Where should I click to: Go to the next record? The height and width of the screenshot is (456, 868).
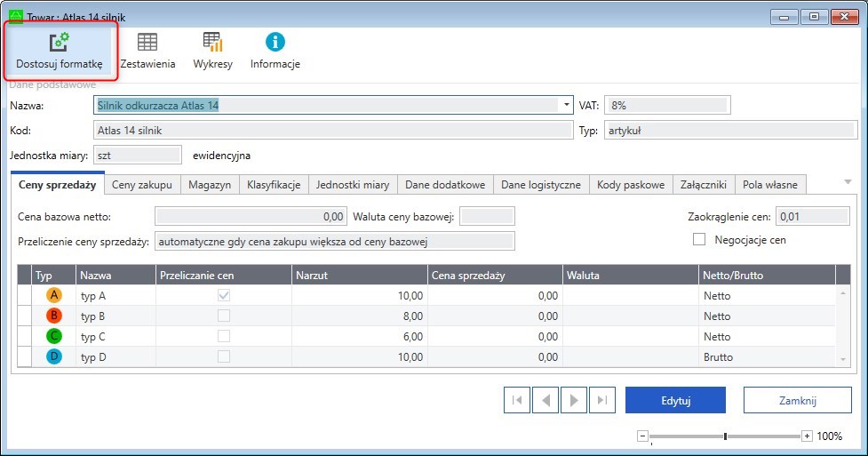tap(573, 400)
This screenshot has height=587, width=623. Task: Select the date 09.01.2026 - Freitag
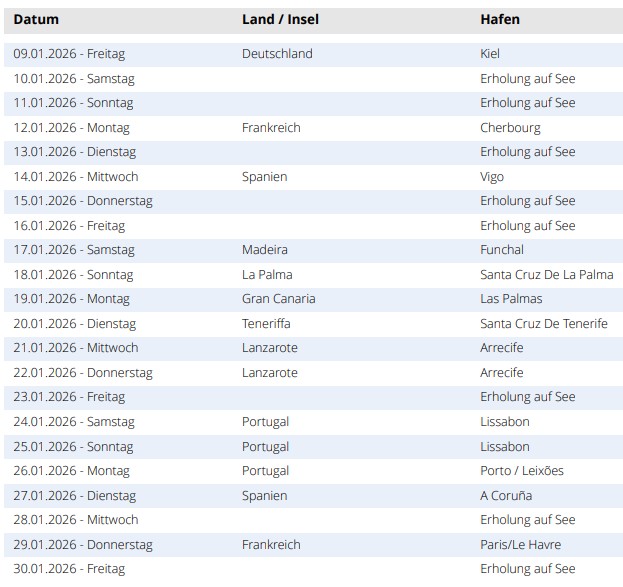[x=69, y=54]
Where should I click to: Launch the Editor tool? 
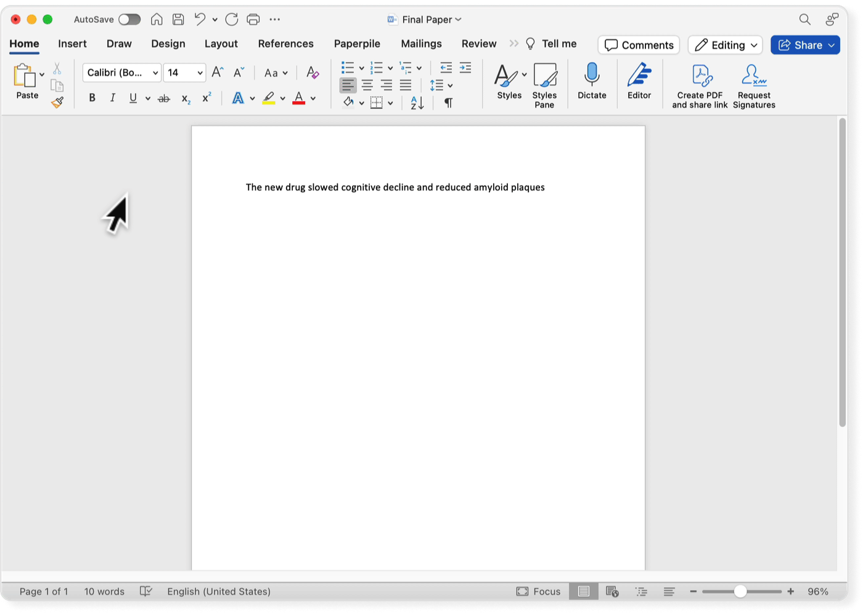pyautogui.click(x=639, y=83)
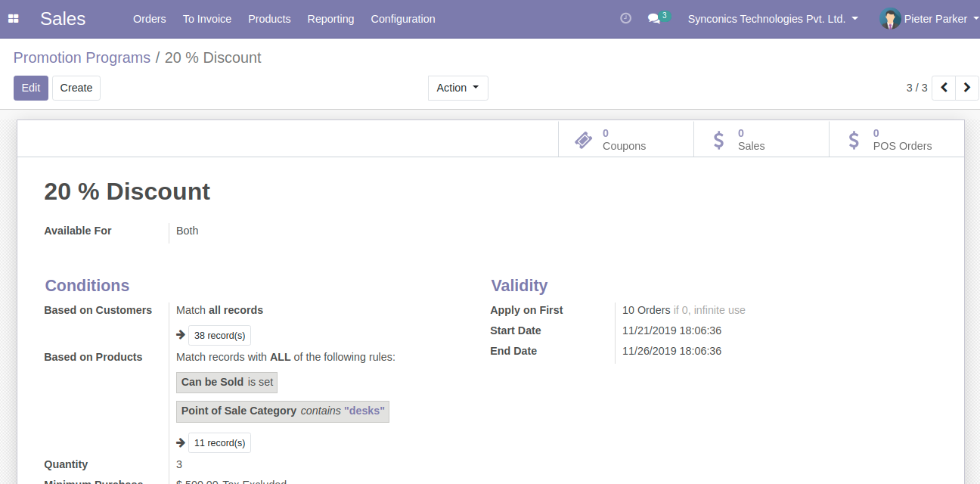
Task: Open the Reporting menu
Action: pyautogui.click(x=330, y=19)
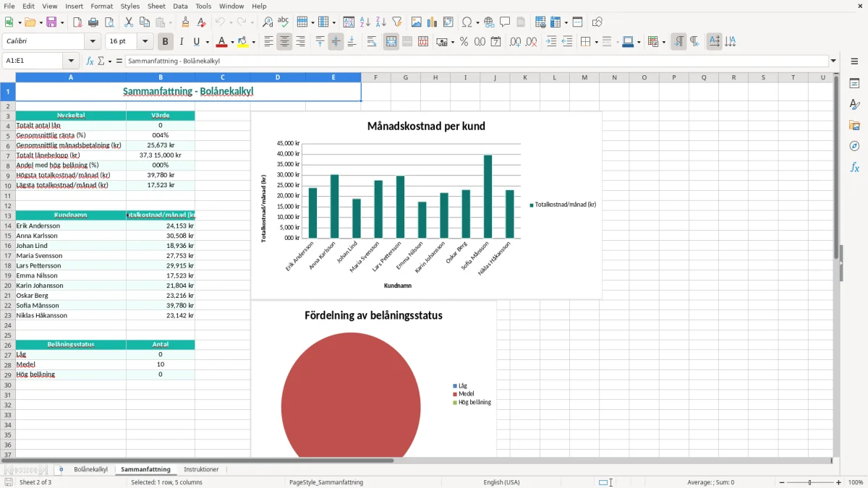Open the font size dropdown arrow
The width and height of the screenshot is (868, 488).
point(145,42)

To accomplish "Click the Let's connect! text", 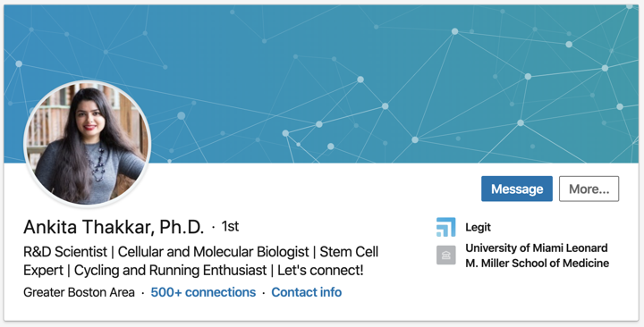I will pos(320,271).
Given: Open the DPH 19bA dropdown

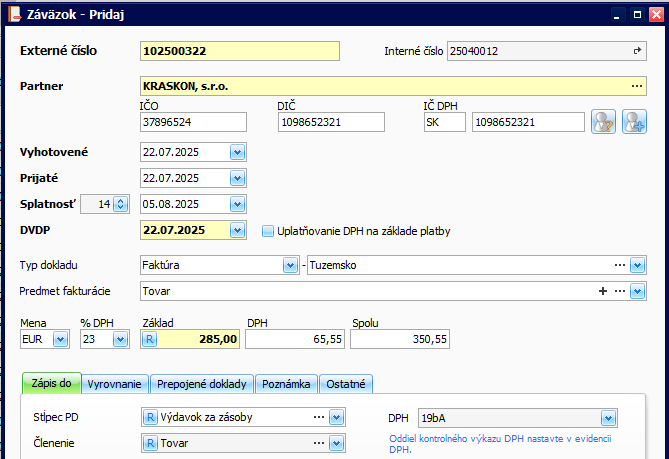Looking at the screenshot, I should coord(607,418).
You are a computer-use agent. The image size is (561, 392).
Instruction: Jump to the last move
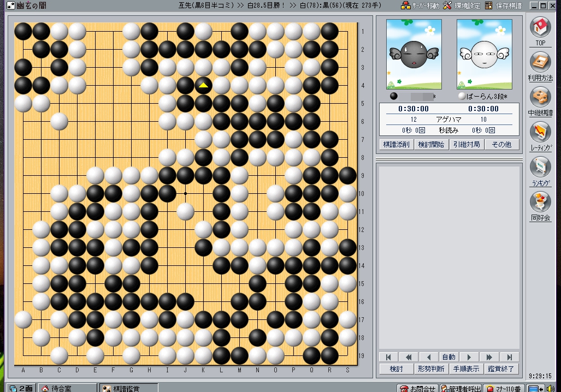tap(509, 357)
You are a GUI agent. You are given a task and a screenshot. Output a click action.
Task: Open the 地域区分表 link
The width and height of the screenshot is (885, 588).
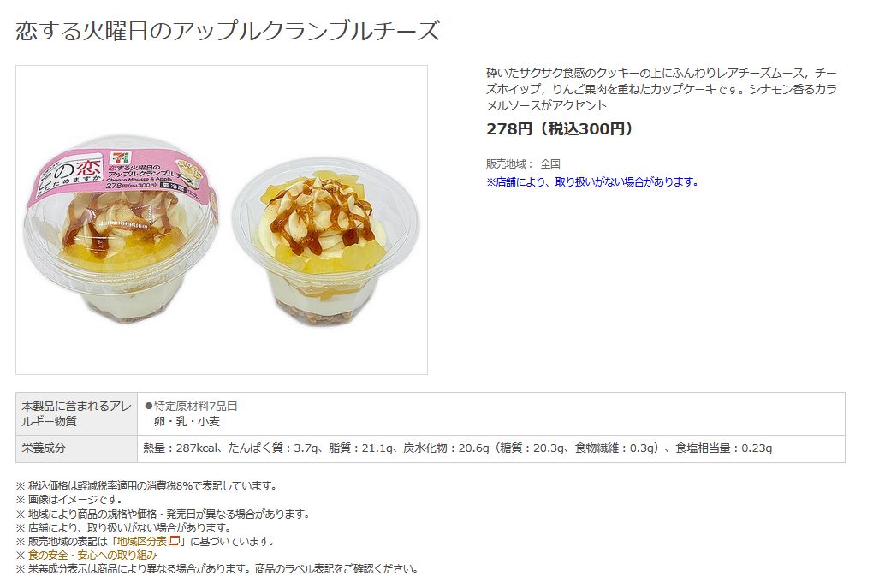click(142, 542)

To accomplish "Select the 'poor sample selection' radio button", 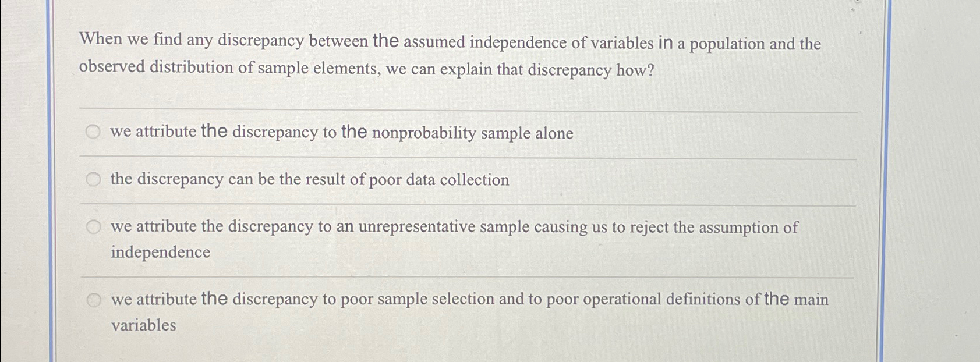I will tap(94, 300).
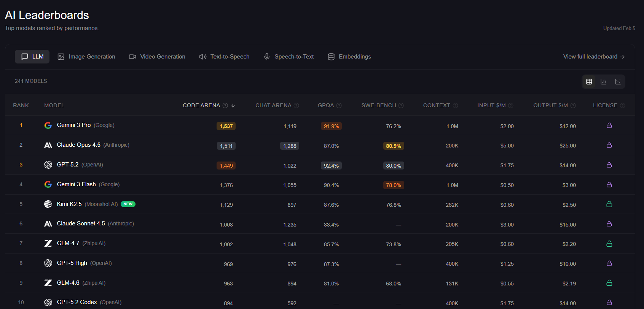Click the GLM-4.7 Zhipu logo
Image resolution: width=644 pixels, height=309 pixels.
click(x=48, y=244)
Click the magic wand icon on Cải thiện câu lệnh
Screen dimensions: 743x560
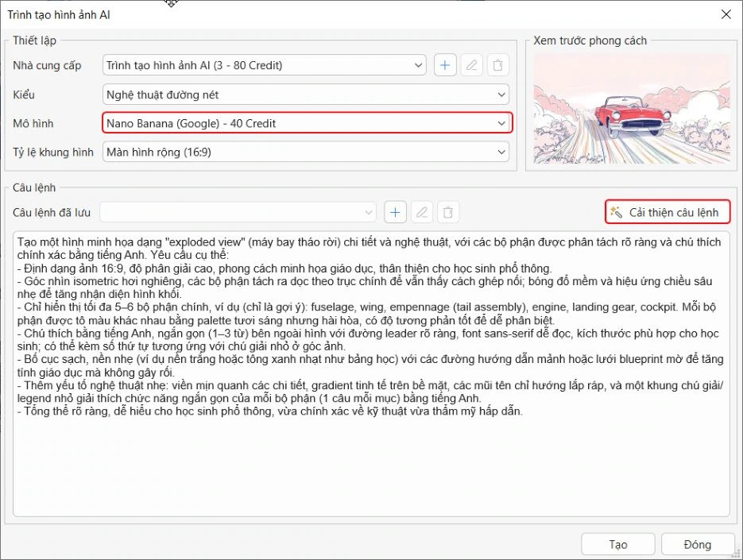tap(616, 212)
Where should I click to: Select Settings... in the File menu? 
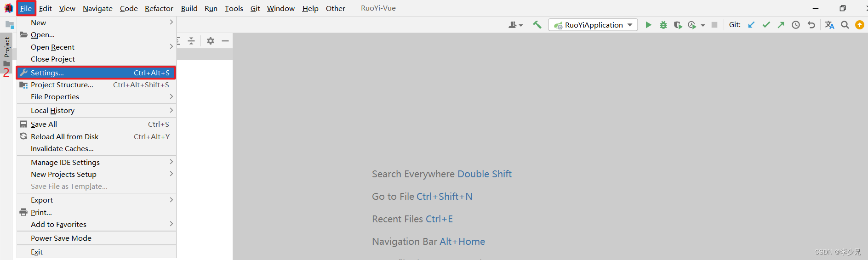click(x=97, y=73)
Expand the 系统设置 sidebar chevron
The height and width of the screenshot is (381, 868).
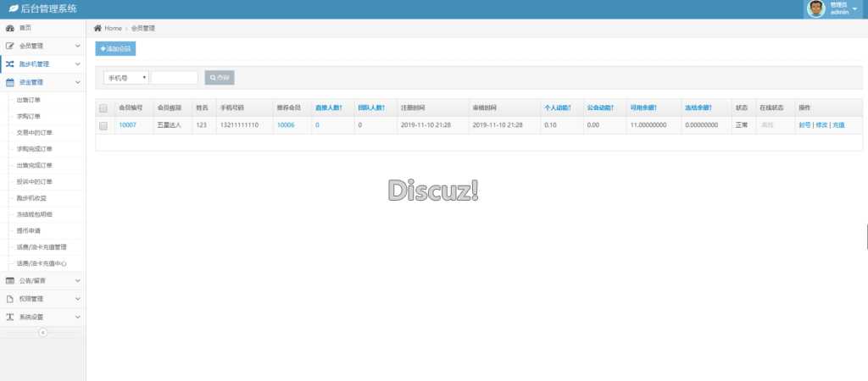click(77, 318)
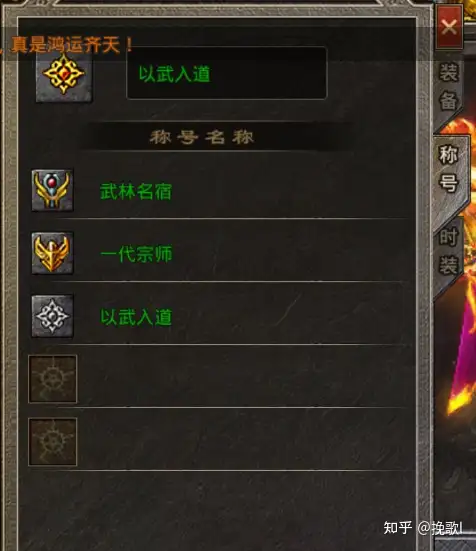
Task: Click the second locked empty title slot
Action: pos(52,442)

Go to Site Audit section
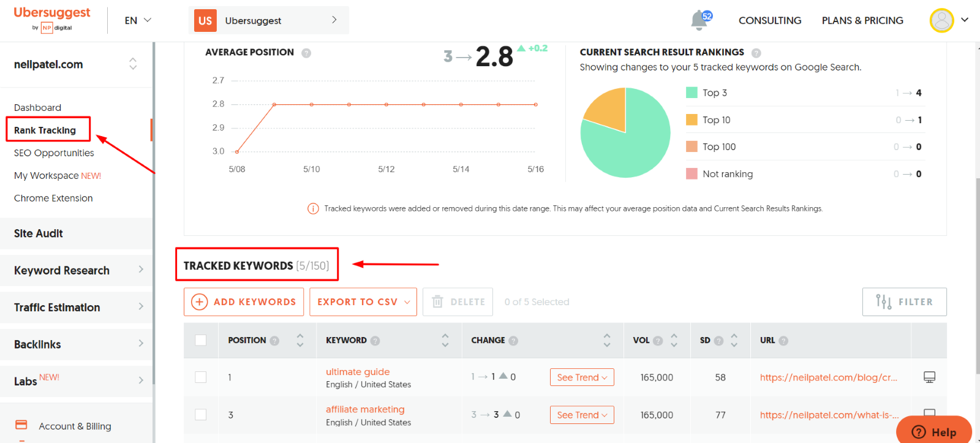click(39, 233)
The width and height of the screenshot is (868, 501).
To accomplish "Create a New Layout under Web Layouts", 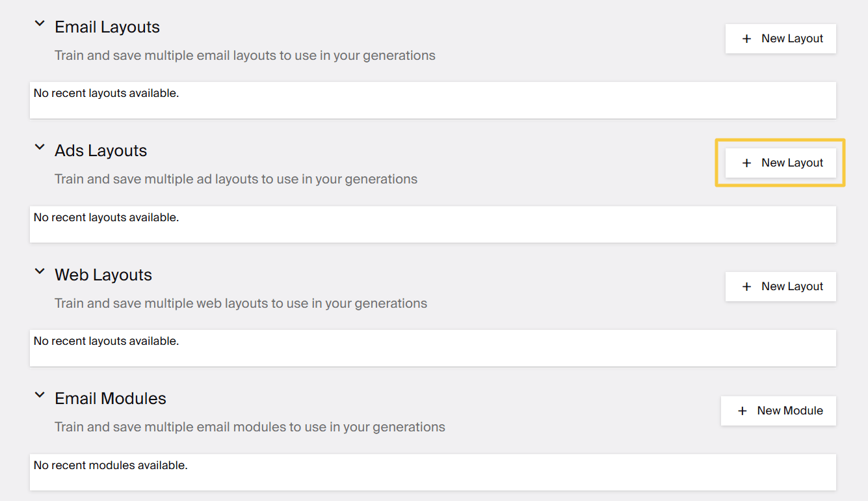I will point(780,286).
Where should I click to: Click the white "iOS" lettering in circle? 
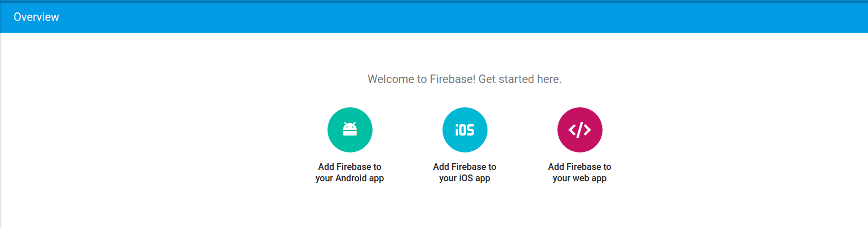point(464,130)
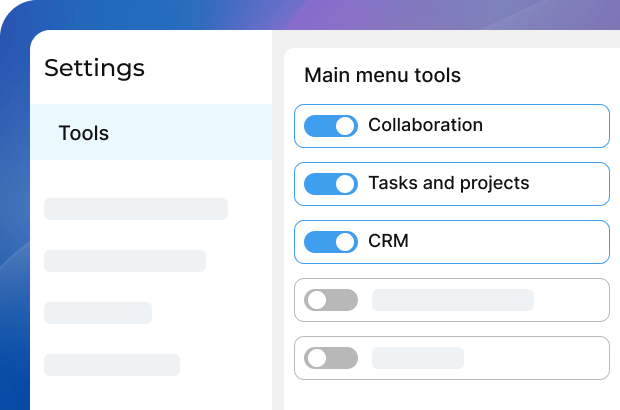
:::
From the entries above, work out how many lines include "agent"; the number is the only answer wanted.

Solution for this problem: 2